Duke Energy is proposing to commence a system-wide solar procurement request for proposals targeting a minimum of 700 MW of utility-owned and third-party solar energy resources in North Carolina and South Carolina to serve customers’ future energy needs as part of the companies’ 2022 Carolinas Carbon Plan and in furtherance of Duke Energy’s integrated Carolinas energy transition.
The state’s recently passed HB 951 provides that 55% of new solar generation under the Carbon Plan is to be supplied from solar energy facilities that are company-built. But the remaining 45% of the total MW of any solar energy facilities procured under the Carbon Plan shall be supplied through the execution of power purchase agreements (PPA) with other companies.
Duke Energy’s plan would be in addition to the roughly 600 MW already put out for bids in the last round of the existing Competitive Procurement of Renewable Energy program. If the N.C. Utilities Commission approves Duke’s latest proposal, its Carolinas utilities would seek bids this year for almost 1,300 MW worth of solar projects.
The procurement supports the overall aim of the law, which says the N.C. Utilities Commission shall take all reasonable steps to achieve a 70% reduction in carbon dioxide emitted in the state from electric-generating facilities owned or operated by electric public utilities from the 2005 level.
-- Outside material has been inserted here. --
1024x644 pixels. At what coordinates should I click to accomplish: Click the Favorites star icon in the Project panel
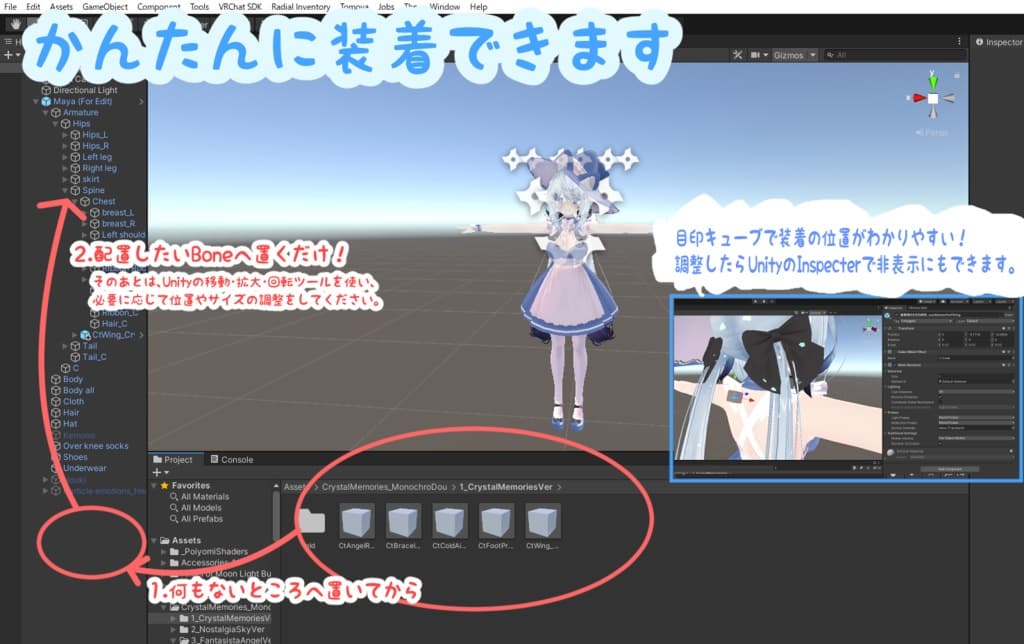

This initial 2022 solar procurement will be the first of a series of annual solar procurements, with the amounts of each subsequent procurement to be determined by the commission as part of approval of the Carbon Plan.
Duke Energy currently has 4,200 MW on solar capacity on its energy grid in North Carolina with more than 40 solar power plants in the state.
Read Duke Energy’s filing here.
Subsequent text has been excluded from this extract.